2015 Prediction Nr. 3: No Need To Fake It Till You Make It


Don’t get me wrong: I dig the “fake it till you make it” message of Amy Cuddy’s TED-talk. You can fake the self-confident body posture not only until you make it, but until you become it. Nothing wrong with becoming self-confident, right - although in the arts, I would advice against it since isn’t it despair and doubt that evoke the best ideas in artists, huh. Na, I’m talking about the fakery in residencies and fellowships. Because yes, I’m spending my holidays in my home country where the continuous drizzle makes me surf the internet for residencies in all places but Belgium. See, there’s a difference between Belgium and my other home country Germany. In Germany you can only make it if you first make it abroad. In Belgium, you have to stay put to make it. No kidding, once a Belgian curator told me that he didn’t ask me to write for a catalogue because he preferred to work with writers who live nearby. One wouldn’t even think of making such an excuse in Germany- the farther you are, the better. Anyway, this little detour only to come to the main point: residencies are a great occasion to network, to work in peace, to change your habitat, to push your boundaries and once you’re in, the ball mostly keeps on rolling until you no longer apply but get invited for residencies and until, in the very end, you come to that point that you rather stay home. (However, beware, there is the risk that you end up being stuck in the first phase and never have an art career, just an art residency career... ). 


My best residency ever: the Getty Research Library, a paradise on a hill in Los Angeles

So what’s the fakery of residencies and fellowships and how do we participate in the faking? Let me give you one example of the many that I came upon. In Istanbul there is the maumau writer-in-residence program which “aims to create an atmosphere for writers in which they can work isolated from everyday life while experiencing the inspiring nature of Istanbul.” That sounds very promising until you read the details. For a period of 3 weeks the fee is 600 Euros for a bedroom and the use of a library, a common kitchen, a shared bathroom and wireless internet. Applicants “are responsible for the transportation costs including the travel to Istanbul, around the city, also the funding for their project and daily expenses such as food and medical care.” So you’re basically renting a room and it probably wouldn’t be more expensive (or even less so) to book a room on airbnb, which will equally enable you “to work isolated from everyday life while experiencing the inspiring nature of Istanbul.” Probably the owners think they can call it a residency because it’s located in a gallery building and it adds to their own reputation to have a so-called artist residency. Quite a lucrative business, working with artists... Art residencies are no longer about nourishing the arts. On the contrary, willingly or unwillingly there’re creating an art world that is accessible to only the elite. 
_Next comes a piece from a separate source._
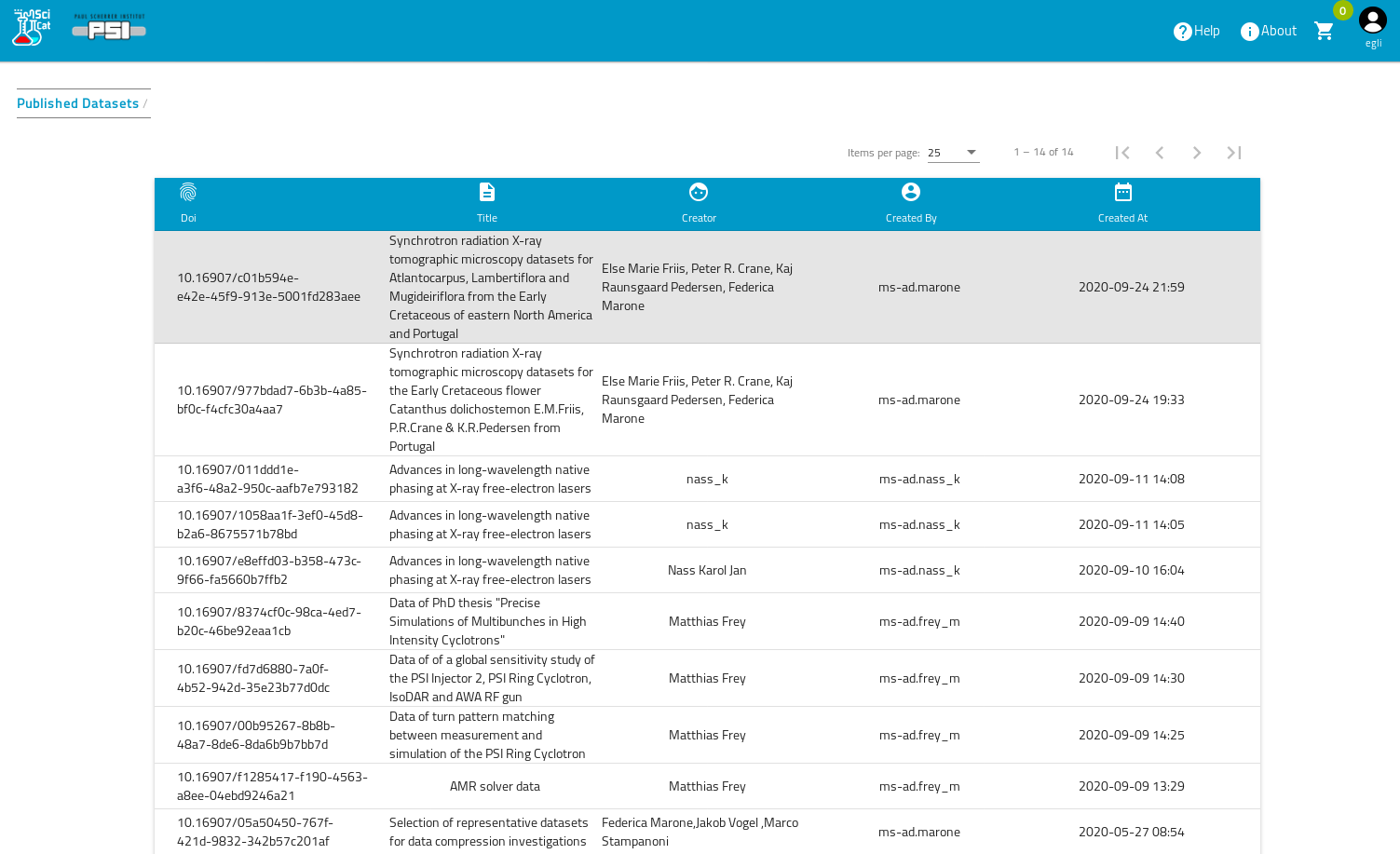Sort by Created At calendar header
Image resolution: width=1400 pixels, height=854 pixels.
(1122, 203)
It gets worse when big reputable institutions start doing the same thing: giving fellowships that artists need to fund themselves. Like the legendary Rijksakademie residency program, whose call for applications was posted two weeks ago with a new amendment. Let me quote: “Every resident artist is asked to raise a Fellowship of € 15,000, preferably in their home country. Selected candidates will be provided with more information after the interview round.” Hurray, one must feel elated to get picked for that residency knowing that the application process is only starting unless you are in the position not to worry about 15,000 Euros. Nowadays the worst thing is no longer that you are mostly working without pay in the art world, but that you have to pay to get some work done. What else do we have left than to participate in this extortion of artists? One can say that crowdfunding makes it even worse, because it lets the institutions off the hook. So shall we stick to Amy Cuddy’s advice and put the arms up in the V of victory in front of the bathroom mirror? Maybe, but for now, New Years Eve, there is this great opportunity to write down your goals for 2015 (here’s a post from the minimalists on how to do it right) and then you put them in a crack of a wall (this worked for a friend of mine) and everything you wish for will become reality in the year ahead (or maximum 3 years).